Native Americans belonged to hundreds of tribes when the white Europeans arrived in the Americas. Although they shared many beliefs and practices, most tribes had their own unique form of spirituality.
With the arrival of the Europeans, the spirituality and religion of the tribes was deeply affected. They accepted the influence of Christianity, modified their traditional practices and also adapted to the changing socio-political conditions.
One of the common aspects of the religion of most Native American tribes is the Great Spirit. Native Indians believe that a Great Spirit or Supreme Being created the heavens, the underworld and this world.
The Great Spirit also created the Sun, Moon, stars and the mankind. Native Indians believed that the Great Spirit watched over everything and also commanded the lesser gods and spirits that inhabit the three realms.
Members of the Native Indian tribes performed various rituals and sacrifices to appease the Great Spirit and show their respect.
The Medicine Man, also known as a shaman or a healer, held a very important position in the Native American religion. The shaman was the spiritual leader in most tribes.
He also used herbs and spiritual methods to heal the sick. It was believed that he could directly communicate with the spirits.
This is why the tribal chiefs and other members of a tribe consulted the shaman to understand the omens before a battle, marriage and other events. The shaman also conducted and oversaw religious rituals, ceremonies and festivals.

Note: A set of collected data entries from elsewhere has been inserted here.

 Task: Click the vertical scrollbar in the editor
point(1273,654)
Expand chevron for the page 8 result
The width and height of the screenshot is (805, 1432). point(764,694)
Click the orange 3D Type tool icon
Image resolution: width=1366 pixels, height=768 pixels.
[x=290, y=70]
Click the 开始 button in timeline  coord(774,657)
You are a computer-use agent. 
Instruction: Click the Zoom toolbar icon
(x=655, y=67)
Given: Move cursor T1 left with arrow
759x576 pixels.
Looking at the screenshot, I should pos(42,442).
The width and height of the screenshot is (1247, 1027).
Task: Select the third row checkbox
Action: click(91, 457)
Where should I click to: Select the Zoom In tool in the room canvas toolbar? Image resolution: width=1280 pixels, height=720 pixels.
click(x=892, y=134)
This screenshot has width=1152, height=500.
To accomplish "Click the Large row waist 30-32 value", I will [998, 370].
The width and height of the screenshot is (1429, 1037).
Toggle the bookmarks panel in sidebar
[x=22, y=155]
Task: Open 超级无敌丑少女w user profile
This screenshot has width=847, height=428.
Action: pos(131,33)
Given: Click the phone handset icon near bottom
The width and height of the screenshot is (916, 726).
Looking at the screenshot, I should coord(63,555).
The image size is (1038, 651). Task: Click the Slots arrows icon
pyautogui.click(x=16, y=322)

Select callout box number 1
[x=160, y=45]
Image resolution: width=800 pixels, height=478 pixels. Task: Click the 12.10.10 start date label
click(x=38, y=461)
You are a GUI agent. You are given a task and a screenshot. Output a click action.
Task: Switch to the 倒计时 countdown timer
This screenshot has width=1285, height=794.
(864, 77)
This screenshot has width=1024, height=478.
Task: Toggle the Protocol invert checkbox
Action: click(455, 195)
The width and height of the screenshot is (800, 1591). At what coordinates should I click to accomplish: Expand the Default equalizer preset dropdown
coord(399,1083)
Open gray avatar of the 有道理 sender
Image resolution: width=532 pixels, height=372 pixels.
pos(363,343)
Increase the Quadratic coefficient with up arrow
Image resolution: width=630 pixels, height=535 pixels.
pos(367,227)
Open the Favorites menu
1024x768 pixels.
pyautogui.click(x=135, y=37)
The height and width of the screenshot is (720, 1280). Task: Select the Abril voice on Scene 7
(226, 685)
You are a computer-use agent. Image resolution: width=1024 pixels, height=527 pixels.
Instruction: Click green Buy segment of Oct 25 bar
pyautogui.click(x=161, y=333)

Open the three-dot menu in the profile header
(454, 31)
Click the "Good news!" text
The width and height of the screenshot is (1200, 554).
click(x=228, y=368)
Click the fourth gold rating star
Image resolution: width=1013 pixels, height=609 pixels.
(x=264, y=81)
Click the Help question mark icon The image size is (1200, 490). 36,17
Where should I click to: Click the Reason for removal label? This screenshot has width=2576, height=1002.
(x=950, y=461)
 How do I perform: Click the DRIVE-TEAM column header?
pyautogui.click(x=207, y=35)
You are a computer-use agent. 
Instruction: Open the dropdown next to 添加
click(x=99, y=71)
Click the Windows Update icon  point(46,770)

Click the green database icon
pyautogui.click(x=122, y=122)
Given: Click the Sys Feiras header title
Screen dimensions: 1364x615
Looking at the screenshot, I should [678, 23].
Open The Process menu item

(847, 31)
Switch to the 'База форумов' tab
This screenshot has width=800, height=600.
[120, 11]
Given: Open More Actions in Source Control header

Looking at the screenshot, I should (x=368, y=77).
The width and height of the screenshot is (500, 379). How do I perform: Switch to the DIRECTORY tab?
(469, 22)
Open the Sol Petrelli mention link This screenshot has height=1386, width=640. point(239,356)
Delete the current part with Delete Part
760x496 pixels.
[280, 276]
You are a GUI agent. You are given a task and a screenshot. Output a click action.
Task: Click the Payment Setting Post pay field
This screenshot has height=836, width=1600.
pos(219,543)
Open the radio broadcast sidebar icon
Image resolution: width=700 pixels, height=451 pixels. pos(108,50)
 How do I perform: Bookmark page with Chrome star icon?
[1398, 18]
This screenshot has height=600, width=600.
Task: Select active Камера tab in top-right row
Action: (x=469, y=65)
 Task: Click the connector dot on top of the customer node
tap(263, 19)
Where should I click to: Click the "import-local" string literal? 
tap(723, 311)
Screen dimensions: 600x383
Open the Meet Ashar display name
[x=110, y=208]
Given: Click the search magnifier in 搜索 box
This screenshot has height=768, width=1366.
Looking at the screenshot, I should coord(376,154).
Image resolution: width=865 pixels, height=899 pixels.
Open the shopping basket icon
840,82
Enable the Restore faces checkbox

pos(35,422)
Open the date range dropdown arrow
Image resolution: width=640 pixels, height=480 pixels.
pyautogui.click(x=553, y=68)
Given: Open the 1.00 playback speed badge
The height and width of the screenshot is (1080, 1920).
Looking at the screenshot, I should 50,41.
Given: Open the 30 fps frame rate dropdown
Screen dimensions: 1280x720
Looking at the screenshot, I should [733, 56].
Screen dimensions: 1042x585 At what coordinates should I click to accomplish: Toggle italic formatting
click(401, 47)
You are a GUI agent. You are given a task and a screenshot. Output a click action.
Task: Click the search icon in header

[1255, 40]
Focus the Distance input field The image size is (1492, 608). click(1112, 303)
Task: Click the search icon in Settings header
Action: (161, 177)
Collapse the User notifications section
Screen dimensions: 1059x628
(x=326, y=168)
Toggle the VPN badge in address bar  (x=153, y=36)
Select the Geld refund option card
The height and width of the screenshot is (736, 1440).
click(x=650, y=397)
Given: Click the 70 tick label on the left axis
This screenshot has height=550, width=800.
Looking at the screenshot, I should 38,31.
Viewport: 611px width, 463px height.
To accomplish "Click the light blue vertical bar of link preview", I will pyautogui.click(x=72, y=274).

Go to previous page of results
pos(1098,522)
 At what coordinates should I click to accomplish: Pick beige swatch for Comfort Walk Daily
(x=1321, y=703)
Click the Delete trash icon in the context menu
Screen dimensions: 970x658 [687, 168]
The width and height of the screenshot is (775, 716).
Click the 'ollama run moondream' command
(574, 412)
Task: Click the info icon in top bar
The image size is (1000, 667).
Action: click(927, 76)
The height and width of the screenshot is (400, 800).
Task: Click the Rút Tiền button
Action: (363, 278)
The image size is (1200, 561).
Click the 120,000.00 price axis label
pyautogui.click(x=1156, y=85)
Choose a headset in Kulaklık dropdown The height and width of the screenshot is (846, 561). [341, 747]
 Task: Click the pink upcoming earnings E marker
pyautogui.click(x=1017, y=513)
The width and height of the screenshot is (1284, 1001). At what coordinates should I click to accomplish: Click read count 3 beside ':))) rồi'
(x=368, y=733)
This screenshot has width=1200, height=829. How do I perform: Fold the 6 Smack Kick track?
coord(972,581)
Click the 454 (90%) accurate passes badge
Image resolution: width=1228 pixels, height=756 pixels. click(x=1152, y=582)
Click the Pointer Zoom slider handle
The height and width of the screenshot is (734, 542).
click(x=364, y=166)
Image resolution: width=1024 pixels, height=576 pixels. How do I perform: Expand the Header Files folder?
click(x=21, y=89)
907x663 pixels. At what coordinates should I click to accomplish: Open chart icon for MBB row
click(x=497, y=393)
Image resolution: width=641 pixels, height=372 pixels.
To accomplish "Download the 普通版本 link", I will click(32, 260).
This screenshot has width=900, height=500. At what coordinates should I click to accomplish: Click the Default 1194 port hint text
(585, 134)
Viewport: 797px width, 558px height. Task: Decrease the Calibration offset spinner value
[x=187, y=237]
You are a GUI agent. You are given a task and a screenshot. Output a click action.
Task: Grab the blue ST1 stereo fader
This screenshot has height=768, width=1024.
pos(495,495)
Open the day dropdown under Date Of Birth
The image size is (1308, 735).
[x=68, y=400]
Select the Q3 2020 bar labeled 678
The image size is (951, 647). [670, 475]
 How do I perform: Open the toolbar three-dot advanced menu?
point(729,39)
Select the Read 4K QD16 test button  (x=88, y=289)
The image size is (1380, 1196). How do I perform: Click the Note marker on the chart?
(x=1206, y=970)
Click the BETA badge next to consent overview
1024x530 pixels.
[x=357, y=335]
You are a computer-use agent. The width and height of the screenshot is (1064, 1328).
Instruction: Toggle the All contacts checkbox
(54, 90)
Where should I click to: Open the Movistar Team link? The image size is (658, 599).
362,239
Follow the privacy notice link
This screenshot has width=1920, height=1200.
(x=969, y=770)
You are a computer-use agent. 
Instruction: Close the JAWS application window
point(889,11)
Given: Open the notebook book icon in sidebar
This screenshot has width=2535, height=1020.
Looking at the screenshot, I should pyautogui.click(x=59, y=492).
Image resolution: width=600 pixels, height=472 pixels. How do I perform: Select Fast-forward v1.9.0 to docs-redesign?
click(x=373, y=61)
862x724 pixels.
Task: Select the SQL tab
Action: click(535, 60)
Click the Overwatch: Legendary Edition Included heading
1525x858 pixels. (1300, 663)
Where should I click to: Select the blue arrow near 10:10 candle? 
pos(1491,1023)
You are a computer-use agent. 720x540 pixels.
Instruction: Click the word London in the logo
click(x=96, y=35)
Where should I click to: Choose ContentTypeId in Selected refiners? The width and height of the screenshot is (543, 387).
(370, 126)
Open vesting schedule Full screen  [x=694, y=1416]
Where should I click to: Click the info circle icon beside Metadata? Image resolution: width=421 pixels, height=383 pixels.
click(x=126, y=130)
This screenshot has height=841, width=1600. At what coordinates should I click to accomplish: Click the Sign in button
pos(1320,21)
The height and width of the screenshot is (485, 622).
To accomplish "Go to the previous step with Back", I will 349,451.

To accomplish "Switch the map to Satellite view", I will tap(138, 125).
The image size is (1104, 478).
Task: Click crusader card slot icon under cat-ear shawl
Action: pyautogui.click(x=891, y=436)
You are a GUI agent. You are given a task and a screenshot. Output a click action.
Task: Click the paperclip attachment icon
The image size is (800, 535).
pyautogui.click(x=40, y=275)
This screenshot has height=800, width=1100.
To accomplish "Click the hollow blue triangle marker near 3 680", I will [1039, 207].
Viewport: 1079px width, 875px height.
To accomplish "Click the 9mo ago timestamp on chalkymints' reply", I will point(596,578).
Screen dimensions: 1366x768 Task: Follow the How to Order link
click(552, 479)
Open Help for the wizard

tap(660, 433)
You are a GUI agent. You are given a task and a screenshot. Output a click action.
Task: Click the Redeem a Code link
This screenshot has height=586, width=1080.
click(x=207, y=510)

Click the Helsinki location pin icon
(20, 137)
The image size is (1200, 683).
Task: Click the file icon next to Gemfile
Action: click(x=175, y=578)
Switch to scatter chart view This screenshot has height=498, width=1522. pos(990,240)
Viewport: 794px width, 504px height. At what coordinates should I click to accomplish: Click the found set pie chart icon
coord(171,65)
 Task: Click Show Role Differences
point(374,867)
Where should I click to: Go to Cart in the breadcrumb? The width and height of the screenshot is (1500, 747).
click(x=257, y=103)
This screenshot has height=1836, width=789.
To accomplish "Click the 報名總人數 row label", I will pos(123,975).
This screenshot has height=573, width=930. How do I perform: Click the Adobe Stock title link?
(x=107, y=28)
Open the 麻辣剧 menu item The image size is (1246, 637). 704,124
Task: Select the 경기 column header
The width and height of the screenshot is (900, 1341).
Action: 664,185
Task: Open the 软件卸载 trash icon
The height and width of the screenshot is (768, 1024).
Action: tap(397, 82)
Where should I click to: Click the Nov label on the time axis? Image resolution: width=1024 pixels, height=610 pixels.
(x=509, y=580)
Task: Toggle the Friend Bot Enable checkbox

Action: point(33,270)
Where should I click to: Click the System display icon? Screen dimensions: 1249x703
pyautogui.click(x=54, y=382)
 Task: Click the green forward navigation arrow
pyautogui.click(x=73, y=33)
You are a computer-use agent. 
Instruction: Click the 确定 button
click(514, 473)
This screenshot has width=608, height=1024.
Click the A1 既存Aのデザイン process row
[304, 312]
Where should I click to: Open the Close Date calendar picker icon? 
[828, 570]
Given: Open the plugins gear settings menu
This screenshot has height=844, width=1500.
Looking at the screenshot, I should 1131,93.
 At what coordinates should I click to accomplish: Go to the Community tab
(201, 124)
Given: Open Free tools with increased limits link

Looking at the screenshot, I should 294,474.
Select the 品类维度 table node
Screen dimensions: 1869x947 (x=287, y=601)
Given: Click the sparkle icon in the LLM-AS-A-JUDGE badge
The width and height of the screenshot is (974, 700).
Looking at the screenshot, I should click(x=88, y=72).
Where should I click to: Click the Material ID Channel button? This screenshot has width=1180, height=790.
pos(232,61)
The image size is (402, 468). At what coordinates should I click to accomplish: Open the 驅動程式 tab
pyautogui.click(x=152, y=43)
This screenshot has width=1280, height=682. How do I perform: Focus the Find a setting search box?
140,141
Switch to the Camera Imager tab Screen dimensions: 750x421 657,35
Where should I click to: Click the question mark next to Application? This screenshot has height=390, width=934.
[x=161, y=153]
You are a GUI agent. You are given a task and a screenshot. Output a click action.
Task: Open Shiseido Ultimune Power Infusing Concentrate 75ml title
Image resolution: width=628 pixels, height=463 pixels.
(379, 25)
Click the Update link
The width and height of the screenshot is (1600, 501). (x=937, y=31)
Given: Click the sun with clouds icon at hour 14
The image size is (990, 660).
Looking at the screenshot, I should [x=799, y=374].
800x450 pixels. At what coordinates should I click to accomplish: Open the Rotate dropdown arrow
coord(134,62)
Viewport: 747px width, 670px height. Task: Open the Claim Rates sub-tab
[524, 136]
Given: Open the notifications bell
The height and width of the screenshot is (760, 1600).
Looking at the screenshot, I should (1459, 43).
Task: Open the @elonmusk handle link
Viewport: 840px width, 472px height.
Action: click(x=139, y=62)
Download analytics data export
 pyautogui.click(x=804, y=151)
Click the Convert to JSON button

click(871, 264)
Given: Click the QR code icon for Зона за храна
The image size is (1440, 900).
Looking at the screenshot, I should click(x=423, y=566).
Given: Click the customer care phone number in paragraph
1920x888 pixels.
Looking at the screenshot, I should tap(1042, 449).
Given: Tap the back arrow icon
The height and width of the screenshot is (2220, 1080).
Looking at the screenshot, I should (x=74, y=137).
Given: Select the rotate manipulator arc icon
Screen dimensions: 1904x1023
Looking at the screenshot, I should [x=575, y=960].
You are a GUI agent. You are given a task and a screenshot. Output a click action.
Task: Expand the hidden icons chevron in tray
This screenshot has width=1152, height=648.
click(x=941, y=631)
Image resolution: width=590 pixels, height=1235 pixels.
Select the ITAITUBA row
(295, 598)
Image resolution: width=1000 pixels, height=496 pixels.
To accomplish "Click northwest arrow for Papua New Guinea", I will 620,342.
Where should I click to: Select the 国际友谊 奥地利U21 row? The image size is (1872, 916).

Native Americans believed in natural spirits. They believed that everything, from a stone to a plant and from an eagle to an ant, had a spirit.
To commune with the spirits, Native Indians performed various rituals such as vision quest. The shaman also played an important role as a medium between the spirit world and the human world.
Native Americans also believed that every person had a guardian spirit, or a specific type of spirit which helped that person during battle and other events of life.
Native Americans believed in three realms, or three worlds, very similar to Christianity and many other religions. These include the upper world or the heaven, the underworld, and this world.
The heaven, they believed, was occupied by the gods and deities. The underworld was home to different forms of evils. This world, the world of mankind, was a bridge between the heaven and the underworld.
Native Americans believed that man had the responsibility of keeping a balance between the two worlds.
European colonization of the Americas began in the 16th century. By the 19th century, Europeans had occupied nearly the entire American continent.
The exposure of Native Americans to the practices of white Europeans brought Christian influences into the Native American religion. Today, the Native Indian religion is a mixture of shamanism, Christianity and other traditional beliefs and practices.